To my readers, thank you for reading my words and for keeping me company on my journey. Even if you have never commented or emailed me, it feels good to know that you care enough to read my story and/or that I am somehow able to help you on yours.
A Very Special Mention
Aunt Flo, thank you for finally making an appearance in time for Thanksgiving! I don’t know why you were three days late–perhaps you are the ending of a chemical pregnancy, perhaps you played nicely with the acupuncture–but I’m just glad you showed up. Because of you, we can begin our mock cycle tomorrow morning. Because of you, we can move ahead with retaining a lawyer. Because of you, we are one step closer to cycling with Nellie in January.
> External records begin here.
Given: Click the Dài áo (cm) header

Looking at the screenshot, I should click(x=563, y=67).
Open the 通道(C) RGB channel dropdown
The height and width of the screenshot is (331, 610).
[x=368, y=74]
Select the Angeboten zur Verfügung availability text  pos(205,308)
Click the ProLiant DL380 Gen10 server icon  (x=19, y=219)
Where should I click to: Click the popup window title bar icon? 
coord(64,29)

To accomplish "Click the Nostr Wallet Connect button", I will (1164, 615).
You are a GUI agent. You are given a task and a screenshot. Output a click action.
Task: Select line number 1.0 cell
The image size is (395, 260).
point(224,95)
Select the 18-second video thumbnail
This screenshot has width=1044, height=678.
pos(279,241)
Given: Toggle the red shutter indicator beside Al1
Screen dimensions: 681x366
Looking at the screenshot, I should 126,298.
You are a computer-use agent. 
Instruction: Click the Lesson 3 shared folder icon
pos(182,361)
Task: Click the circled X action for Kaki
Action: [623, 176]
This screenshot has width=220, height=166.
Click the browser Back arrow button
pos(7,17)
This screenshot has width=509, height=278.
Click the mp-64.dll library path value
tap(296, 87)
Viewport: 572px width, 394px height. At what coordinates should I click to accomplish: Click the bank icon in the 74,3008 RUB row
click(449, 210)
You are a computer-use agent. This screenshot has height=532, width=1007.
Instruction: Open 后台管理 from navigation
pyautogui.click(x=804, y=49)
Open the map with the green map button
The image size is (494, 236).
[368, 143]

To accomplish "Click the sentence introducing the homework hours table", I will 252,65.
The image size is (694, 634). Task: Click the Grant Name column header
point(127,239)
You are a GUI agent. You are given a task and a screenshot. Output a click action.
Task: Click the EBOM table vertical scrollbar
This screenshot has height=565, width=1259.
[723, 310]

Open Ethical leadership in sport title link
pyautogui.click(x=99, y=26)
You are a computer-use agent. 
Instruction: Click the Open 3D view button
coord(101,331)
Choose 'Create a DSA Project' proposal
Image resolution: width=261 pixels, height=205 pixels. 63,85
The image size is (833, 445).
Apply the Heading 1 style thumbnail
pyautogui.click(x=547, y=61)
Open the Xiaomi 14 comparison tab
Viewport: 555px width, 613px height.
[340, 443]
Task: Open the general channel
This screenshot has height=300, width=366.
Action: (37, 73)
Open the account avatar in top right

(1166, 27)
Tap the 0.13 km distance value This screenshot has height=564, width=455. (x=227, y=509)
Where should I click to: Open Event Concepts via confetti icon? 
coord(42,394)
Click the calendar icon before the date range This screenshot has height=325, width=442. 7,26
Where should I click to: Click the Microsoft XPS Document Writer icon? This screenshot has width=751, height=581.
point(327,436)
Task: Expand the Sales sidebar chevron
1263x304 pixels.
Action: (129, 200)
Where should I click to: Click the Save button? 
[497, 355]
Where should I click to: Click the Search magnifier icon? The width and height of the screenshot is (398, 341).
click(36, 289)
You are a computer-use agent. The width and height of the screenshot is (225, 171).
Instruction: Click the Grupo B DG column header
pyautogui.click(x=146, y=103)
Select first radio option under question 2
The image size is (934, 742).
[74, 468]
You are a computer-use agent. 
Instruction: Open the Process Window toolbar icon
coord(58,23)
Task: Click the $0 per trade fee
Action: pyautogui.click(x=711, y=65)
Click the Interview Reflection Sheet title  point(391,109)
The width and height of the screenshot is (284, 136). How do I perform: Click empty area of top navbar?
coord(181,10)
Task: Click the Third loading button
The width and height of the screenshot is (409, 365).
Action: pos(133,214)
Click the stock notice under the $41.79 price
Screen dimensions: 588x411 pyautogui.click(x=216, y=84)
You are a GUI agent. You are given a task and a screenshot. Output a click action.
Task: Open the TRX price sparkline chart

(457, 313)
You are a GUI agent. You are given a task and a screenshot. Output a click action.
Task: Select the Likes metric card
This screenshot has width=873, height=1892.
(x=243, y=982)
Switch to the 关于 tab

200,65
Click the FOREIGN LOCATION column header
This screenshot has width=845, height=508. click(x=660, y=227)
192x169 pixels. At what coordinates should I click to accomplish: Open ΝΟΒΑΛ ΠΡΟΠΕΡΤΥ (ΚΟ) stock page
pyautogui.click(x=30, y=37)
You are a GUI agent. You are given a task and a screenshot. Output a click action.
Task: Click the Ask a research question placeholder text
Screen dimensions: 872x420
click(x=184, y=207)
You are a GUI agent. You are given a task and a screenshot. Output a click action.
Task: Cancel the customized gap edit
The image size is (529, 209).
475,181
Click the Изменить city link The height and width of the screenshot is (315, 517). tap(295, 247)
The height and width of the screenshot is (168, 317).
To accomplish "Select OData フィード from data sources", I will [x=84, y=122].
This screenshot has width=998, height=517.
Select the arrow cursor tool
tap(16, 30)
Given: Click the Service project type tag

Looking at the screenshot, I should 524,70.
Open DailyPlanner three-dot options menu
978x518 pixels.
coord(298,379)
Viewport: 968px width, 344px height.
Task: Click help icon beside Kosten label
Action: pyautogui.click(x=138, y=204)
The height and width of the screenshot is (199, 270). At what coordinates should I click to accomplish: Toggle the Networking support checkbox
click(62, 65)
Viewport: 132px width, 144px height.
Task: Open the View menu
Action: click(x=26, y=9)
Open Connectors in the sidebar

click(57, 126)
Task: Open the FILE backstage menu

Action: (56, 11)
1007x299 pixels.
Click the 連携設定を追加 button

Last, But Definitely Not Least
Nellie… There are and will be so many things I want to say. I think of you out there in this world and you out a smile on my face and bring tears to my eyes. It sounds strange to say this, but I love you in a way I’ve never loved anyone before. I am so grateful to you for your willingness to try to help us expand our family. If we succeed, it will be a debt I can never repay, but I vow to somehow pay it forward for the rest of my life. I’ll begin by promising to be the best mother I can be. I hope we meet. I hope we like each other. I hope we can have a comfortable friendship, unusual though it might be. I trust we can figure everything out.
Whether or not you are celebrating Thanksgiving,
I hope you are able to easily count your blessings today.